#### Task details:
Would you output the whole of the data exactly?

(Provided information begins)

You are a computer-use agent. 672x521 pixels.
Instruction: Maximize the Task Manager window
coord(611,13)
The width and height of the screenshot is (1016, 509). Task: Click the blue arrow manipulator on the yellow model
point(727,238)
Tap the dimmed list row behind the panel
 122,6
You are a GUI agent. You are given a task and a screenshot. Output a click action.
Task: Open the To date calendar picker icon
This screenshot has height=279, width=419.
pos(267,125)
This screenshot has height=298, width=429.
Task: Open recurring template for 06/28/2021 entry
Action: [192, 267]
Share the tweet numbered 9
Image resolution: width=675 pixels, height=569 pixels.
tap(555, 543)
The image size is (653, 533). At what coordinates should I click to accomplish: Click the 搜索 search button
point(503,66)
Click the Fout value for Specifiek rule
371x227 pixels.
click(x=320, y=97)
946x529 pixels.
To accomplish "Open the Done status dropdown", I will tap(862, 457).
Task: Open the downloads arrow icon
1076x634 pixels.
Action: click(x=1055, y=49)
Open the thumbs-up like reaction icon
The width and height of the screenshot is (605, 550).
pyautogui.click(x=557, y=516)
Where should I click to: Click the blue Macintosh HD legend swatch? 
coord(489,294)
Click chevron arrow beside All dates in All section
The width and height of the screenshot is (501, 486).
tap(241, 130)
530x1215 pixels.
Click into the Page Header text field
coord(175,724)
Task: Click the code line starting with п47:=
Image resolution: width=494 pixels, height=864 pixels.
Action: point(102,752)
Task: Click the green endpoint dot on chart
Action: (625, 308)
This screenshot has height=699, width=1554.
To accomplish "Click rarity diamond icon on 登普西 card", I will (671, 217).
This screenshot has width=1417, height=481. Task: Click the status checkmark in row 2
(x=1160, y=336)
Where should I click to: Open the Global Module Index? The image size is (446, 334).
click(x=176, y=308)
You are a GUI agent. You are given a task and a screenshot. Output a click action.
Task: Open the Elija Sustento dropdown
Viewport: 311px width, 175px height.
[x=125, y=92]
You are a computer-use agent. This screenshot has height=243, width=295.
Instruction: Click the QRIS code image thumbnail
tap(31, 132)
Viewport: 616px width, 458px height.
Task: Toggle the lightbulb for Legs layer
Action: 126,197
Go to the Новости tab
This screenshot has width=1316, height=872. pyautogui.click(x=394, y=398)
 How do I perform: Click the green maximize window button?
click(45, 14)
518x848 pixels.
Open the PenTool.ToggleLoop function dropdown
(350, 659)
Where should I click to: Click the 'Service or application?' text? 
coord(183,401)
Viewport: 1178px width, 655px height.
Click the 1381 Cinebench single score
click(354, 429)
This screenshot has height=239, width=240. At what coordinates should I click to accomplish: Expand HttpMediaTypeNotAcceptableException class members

(Provided information ends)

#### Answer to the exercise:
You are a computer-use agent. 672x521 pixels.
Instruction: Maximize the Task Manager window
coord(611,13)
The width and height of the screenshot is (1016, 509). Task: Click the blue arrow manipulator on the yellow model
point(727,238)
Tap the dimmed list row behind the panel
 122,6
You are a GUI agent. You are given a task and a screenshot. Output a click action.
Task: Open the To date calendar picker icon
This screenshot has height=279, width=419.
pos(267,125)
This screenshot has height=298, width=429.
Task: Open recurring template for 06/28/2021 entry
Action: [192, 267]
Share the tweet numbered 9
Image resolution: width=675 pixels, height=569 pixels.
tap(555, 543)
The image size is (653, 533). At what coordinates should I click to accomplish: Click the 搜索 search button
point(503,66)
Click the Fout value for Specifiek rule
371x227 pixels.
click(x=320, y=97)
946x529 pixels.
To accomplish "Open the Done status dropdown", I will tap(862, 457).
Task: Open the downloads arrow icon
1076x634 pixels.
Action: click(x=1055, y=49)
Open the thumbs-up like reaction icon
The width and height of the screenshot is (605, 550).
pyautogui.click(x=557, y=516)
Where should I click to: Click the blue Macintosh HD legend swatch? 
coord(489,294)
Click chevron arrow beside All dates in All section
The width and height of the screenshot is (501, 486).
tap(241, 130)
530x1215 pixels.
Click into the Page Header text field
coord(175,724)
Task: Click the code line starting with п47:=
Image resolution: width=494 pixels, height=864 pixels.
Action: point(102,752)
Task: Click the green endpoint dot on chart
Action: (625, 308)
This screenshot has height=699, width=1554.
To accomplish "Click rarity diamond icon on 登普西 card", I will (671, 217).
This screenshot has width=1417, height=481. Task: Click the status checkmark in row 2
(x=1160, y=336)
Where should I click to: Open the Global Module Index? The image size is (446, 334).
click(x=176, y=308)
You are a GUI agent. You are given a task and a screenshot. Output a click action.
Task: Open the Elija Sustento dropdown
Viewport: 311px width, 175px height.
[x=125, y=92]
You are a computer-use agent. This screenshot has height=243, width=295.
Instruction: Click the QRIS code image thumbnail
tap(31, 132)
Viewport: 616px width, 458px height.
Task: Toggle the lightbulb for Legs layer
Action: 126,197
Go to the Новости tab
This screenshot has width=1316, height=872. pyautogui.click(x=394, y=398)
 How do I perform: Click the green maximize window button?
click(45, 14)
518x848 pixels.
Open the PenTool.ToggleLoop function dropdown
(350, 659)
Where should I click to: Click the 'Service or application?' text? 
coord(183,401)
Viewport: 1178px width, 655px height.
Click the 1381 Cinebench single score
click(354, 429)
This screenshot has height=239, width=240. At what coordinates should I click to accomplish: Expand HttpMediaTypeNotAcceptableException class members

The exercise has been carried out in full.